EXERCISE DETAILS: Nothing but a number belongs in the answer: the count of lines below that contain the word "computer".

[Collected data]
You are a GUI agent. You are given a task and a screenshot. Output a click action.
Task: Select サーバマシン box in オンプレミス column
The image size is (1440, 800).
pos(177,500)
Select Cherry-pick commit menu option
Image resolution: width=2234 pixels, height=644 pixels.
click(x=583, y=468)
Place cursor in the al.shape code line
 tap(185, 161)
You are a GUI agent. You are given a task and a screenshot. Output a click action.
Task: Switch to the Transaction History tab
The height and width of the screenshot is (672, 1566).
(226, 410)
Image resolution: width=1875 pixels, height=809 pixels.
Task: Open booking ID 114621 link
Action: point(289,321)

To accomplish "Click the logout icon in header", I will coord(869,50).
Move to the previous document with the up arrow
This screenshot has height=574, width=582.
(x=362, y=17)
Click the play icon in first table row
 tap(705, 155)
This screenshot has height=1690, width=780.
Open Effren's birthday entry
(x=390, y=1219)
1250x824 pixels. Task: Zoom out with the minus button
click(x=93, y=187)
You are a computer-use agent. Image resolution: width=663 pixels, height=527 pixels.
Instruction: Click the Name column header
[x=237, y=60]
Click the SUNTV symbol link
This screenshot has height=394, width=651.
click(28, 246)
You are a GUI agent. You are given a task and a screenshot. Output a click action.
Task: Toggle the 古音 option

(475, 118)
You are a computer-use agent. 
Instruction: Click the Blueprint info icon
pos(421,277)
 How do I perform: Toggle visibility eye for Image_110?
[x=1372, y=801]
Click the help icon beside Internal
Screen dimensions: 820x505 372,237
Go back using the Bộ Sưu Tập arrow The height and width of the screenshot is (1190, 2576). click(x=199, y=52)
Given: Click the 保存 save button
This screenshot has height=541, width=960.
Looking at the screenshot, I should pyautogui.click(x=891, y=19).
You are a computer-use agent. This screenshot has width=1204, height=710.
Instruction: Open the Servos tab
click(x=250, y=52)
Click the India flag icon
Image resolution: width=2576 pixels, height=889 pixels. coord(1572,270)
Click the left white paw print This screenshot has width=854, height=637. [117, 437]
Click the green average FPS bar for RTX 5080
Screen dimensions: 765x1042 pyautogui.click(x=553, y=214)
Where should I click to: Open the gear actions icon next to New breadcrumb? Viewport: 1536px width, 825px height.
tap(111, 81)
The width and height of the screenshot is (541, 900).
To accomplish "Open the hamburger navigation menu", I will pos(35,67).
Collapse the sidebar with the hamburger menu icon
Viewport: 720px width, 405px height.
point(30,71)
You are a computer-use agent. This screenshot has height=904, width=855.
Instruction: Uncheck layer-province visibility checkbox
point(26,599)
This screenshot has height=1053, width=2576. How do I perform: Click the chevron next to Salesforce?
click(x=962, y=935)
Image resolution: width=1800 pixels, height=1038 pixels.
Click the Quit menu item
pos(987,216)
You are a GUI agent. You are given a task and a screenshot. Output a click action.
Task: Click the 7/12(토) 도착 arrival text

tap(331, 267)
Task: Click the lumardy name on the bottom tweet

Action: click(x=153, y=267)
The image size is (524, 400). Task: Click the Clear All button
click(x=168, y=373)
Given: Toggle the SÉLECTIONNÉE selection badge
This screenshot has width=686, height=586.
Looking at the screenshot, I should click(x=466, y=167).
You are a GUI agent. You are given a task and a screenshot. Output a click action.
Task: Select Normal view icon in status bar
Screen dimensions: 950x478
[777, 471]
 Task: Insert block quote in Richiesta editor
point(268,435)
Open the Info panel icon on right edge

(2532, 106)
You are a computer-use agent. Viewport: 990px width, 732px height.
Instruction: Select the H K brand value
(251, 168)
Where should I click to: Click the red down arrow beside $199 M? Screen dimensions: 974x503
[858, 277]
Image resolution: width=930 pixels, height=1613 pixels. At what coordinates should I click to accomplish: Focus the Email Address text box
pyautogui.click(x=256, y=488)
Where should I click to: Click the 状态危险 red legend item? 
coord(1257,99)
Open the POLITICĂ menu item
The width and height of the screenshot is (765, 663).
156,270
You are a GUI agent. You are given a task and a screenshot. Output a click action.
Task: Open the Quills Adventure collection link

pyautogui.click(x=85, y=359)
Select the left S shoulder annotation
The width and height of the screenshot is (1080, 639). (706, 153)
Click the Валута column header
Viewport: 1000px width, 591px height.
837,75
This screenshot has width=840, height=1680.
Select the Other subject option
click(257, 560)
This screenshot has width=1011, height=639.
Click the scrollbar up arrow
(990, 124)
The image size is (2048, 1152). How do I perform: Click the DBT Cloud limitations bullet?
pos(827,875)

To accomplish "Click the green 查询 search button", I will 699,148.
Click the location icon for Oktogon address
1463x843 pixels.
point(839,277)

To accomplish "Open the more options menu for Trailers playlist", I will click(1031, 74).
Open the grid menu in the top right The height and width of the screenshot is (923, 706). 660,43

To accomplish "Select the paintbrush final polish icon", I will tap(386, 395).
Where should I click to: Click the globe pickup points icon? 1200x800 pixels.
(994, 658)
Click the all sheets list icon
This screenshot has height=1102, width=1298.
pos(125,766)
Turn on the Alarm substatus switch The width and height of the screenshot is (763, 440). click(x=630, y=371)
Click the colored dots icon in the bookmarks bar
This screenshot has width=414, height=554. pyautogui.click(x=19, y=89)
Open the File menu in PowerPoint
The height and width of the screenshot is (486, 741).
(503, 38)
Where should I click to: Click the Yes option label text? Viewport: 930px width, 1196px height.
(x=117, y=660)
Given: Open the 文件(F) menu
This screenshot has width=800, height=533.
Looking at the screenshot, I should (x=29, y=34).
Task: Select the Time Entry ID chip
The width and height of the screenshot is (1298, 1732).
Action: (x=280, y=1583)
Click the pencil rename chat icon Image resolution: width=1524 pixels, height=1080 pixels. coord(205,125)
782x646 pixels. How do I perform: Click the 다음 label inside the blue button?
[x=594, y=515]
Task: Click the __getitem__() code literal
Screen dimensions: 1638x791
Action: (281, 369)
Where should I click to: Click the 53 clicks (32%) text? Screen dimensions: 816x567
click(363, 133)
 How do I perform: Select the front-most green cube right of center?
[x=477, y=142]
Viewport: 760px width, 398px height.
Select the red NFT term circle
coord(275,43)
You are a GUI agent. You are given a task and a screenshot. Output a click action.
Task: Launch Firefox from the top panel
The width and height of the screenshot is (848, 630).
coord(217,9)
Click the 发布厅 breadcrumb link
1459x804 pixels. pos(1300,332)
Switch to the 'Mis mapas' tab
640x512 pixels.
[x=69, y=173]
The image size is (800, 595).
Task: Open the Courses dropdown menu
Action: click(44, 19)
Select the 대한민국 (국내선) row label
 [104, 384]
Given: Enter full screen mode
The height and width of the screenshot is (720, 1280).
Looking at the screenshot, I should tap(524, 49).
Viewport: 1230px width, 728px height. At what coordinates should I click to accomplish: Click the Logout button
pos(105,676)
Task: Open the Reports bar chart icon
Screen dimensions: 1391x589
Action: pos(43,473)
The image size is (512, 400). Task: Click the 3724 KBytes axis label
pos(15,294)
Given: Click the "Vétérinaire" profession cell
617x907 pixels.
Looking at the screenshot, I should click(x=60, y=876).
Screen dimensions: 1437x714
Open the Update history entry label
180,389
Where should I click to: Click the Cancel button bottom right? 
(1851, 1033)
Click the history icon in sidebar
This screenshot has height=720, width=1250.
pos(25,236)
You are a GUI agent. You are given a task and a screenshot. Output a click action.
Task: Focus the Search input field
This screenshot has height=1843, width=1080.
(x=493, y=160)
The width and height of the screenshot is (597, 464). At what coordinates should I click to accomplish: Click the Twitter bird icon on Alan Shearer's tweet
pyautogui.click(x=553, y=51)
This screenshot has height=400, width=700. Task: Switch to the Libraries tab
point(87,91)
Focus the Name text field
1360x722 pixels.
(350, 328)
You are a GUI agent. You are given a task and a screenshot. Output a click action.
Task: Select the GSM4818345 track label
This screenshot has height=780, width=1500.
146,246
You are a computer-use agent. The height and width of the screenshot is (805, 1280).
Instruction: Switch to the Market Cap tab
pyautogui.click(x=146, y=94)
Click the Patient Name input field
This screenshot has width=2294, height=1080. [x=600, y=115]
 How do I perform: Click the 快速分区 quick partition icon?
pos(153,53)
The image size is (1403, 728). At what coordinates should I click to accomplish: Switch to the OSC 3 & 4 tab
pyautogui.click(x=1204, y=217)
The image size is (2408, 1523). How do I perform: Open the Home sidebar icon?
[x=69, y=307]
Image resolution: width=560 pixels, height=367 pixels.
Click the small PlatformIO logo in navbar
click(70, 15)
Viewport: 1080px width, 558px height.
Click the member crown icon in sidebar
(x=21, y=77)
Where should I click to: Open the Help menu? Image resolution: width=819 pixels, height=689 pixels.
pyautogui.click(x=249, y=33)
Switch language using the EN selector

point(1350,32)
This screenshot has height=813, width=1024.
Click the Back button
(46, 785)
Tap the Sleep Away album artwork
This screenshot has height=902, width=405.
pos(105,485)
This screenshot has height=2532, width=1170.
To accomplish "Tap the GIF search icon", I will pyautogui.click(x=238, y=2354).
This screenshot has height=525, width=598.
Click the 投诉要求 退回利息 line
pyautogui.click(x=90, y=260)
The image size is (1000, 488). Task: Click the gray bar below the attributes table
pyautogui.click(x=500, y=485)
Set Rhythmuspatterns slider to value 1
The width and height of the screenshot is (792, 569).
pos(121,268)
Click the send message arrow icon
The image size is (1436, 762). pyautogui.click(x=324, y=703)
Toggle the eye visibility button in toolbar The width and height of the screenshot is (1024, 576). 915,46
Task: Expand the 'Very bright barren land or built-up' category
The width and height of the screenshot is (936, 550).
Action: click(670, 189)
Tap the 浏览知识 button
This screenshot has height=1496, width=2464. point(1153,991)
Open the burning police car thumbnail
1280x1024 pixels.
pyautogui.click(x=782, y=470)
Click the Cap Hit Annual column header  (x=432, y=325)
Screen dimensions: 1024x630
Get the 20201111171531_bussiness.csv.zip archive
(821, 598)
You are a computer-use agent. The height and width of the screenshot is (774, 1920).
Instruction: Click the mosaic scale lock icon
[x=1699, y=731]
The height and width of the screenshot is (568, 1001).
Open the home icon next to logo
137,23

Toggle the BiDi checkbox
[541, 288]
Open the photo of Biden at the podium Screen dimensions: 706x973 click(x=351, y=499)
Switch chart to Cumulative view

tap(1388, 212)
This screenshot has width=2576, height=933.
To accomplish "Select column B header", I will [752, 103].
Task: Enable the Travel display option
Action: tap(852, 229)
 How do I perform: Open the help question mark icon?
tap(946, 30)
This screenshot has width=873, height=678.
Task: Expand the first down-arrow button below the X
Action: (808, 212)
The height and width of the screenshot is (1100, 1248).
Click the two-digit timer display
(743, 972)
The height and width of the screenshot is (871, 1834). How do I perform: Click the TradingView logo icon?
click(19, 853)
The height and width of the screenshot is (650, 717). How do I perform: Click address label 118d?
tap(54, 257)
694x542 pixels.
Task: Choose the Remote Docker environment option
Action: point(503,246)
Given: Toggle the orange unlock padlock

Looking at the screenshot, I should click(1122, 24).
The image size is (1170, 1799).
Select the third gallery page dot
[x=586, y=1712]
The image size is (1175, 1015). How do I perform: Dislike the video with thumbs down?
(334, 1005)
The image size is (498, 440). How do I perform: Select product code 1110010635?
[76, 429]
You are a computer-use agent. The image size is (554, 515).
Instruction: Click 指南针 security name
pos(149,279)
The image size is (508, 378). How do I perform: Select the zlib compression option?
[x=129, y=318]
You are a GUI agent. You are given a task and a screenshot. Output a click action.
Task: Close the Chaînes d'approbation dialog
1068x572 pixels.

ANSWER FOR THIS EXERCISE: 8